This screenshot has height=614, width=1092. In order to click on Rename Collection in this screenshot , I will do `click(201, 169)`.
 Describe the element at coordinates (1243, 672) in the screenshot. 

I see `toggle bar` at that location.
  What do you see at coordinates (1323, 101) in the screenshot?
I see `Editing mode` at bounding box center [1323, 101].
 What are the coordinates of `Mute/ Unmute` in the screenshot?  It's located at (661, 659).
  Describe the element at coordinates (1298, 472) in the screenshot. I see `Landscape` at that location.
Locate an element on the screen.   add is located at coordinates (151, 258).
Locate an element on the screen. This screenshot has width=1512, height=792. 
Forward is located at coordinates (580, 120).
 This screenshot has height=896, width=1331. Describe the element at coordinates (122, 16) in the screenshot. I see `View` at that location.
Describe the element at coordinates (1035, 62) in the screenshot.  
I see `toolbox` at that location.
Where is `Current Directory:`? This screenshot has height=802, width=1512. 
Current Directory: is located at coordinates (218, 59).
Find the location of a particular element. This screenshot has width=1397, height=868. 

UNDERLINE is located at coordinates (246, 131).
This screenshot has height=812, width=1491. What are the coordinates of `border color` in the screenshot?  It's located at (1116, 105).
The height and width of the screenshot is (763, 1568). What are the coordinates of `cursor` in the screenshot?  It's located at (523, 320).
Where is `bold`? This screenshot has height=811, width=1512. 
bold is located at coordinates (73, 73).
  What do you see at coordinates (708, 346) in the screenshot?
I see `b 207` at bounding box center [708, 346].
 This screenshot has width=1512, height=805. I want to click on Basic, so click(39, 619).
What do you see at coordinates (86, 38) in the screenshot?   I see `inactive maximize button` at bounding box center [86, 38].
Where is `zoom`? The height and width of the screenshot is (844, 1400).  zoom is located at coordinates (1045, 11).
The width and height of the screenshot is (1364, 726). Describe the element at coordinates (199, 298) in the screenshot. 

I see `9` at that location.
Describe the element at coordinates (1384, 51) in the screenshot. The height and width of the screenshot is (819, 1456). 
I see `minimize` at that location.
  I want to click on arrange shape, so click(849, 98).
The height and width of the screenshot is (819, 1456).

------------------------------

Recast the listing above as a numbered list with one item per line, leaving out the blank lines.

1. This screenshot has height=614, width=1092. In order to click on Rename Collection in this screenshot , I will do `click(201, 169)`.
2.  Describe the element at coordinates (1243, 672) in the screenshot. 
3. I see `toggle bar` at that location.
4.   What do you see at coordinates (1323, 101) in the screenshot?
5. I see `Editing mode` at bounding box center [1323, 101].
6.  What are the coordinates of `Mute/ Unmute` in the screenshot?  It's located at (661, 659).
7.   Describe the element at coordinates (1298, 472) in the screenshot. I see `Landscape` at that location.
8. Locate an element on the screen.   add is located at coordinates (151, 258).
9. Locate an element on the screen. This screenshot has width=1512, height=792. 
10. Forward is located at coordinates (580, 120).
11.  This screenshot has height=896, width=1331. Describe the element at coordinates (122, 16) in the screenshot. I see `View` at that location.
12. Describe the element at coordinates (1035, 62) in the screenshot.  
13. I see `toolbox` at that location.
14. Where is `Current Directory:`? This screenshot has height=802, width=1512. 
15. Current Directory: is located at coordinates (218, 59).
16. Find the location of a particular element. This screenshot has width=1397, height=868. 
17. UNDERLINE is located at coordinates (246, 131).
18. This screenshot has height=812, width=1491. What are the coordinates of `border color` in the screenshot?  It's located at (1116, 105).
19. The height and width of the screenshot is (763, 1568). What are the coordinates of `cursor` in the screenshot?  It's located at (523, 320).
20. Where is `bold`? This screenshot has height=811, width=1512. 
21. bold is located at coordinates (73, 73).
22.   What do you see at coordinates (708, 346) in the screenshot?
23. I see `b 207` at bounding box center [708, 346].
24.  This screenshot has width=1512, height=805. I want to click on Basic, so click(39, 619).
25. What do you see at coordinates (86, 38) in the screenshot?   I see `inactive maximize button` at bounding box center [86, 38].
26. Where is `zoom`? The height and width of the screenshot is (844, 1400).  zoom is located at coordinates (1045, 11).
27. The width and height of the screenshot is (1364, 726). Describe the element at coordinates (199, 298) in the screenshot. 
28. I see `9` at that location.
29. Describe the element at coordinates (1384, 51) in the screenshot. The height and width of the screenshot is (819, 1456). 
30. I see `minimize` at that location.
31.   I want to click on arrange shape, so click(849, 98).
32. The height and width of the screenshot is (819, 1456).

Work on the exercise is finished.